• [Work required]:
Everything from the line with "Coins (696, 365)" to the final line of the records should be reproduced word for word, with both of those lines kept.

• [Data extract]:

Segment Open

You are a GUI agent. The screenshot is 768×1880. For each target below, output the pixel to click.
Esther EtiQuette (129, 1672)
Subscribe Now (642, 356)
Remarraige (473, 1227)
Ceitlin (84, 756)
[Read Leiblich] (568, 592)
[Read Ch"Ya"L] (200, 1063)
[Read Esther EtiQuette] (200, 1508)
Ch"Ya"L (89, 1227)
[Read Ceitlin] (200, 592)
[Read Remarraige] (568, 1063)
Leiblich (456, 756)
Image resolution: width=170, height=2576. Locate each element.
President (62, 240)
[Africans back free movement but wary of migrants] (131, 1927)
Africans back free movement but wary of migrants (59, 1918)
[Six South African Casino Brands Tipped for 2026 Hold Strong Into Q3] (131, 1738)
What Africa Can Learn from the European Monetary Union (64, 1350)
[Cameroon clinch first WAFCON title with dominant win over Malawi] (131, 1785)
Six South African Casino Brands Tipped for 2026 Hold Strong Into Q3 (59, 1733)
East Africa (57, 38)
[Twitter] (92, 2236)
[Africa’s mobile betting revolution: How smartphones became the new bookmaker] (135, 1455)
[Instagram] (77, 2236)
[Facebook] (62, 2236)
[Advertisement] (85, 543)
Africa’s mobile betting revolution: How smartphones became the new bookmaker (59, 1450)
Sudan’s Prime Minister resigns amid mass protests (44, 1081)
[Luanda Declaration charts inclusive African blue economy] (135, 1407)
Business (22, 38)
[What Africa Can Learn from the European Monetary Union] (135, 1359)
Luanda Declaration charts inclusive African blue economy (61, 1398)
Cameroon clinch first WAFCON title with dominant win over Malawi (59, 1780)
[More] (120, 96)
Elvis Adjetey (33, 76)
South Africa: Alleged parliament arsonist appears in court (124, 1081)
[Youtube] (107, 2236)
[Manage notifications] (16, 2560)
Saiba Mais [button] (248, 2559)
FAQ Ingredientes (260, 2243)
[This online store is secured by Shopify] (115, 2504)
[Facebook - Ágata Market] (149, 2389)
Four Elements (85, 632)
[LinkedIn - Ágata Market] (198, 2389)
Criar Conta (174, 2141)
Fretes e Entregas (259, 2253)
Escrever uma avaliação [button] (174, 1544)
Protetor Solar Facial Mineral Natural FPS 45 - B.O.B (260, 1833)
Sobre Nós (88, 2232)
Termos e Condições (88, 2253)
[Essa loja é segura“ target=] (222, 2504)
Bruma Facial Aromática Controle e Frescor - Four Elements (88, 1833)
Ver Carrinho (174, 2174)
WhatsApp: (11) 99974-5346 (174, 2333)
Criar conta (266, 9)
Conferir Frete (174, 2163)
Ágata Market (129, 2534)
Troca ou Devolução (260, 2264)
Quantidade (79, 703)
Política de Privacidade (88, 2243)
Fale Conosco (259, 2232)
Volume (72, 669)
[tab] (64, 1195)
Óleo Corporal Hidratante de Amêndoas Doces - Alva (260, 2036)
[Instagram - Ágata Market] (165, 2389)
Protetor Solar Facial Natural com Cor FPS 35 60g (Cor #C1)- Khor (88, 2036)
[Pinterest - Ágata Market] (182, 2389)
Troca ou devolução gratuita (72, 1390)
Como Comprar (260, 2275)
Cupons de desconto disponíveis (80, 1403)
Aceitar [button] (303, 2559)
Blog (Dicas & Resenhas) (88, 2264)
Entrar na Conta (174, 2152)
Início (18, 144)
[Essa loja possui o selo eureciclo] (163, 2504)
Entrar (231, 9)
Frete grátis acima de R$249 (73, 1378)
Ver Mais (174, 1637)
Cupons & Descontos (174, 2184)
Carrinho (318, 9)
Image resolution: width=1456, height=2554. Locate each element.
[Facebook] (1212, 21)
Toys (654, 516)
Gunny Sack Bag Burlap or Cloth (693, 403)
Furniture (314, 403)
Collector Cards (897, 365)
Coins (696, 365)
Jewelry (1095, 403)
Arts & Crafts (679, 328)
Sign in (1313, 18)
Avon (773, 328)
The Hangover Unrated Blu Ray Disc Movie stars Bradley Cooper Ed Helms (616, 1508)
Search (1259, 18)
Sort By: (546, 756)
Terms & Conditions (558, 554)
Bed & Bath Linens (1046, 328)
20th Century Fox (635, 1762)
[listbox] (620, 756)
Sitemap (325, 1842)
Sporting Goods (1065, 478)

Segment Closed

• [Reply to the exercise]:
Coins (696, 365)
Jewelry (1095, 403)
Arts & Crafts (679, 328)
Sign in (1313, 18)
Avon (773, 328)
The Hangover Unrated Blu Ray Disc Movie stars Bradley Cooper Ed Helms (616, 1508)
Search (1259, 18)
Sort By: (546, 756)
Terms & Conditions (558, 554)
Bed & Bath Linens (1046, 328)
20th Century Fox (635, 1762)
[listbox] (620, 756)
Sitemap (325, 1842)
Sporting Goods (1065, 478)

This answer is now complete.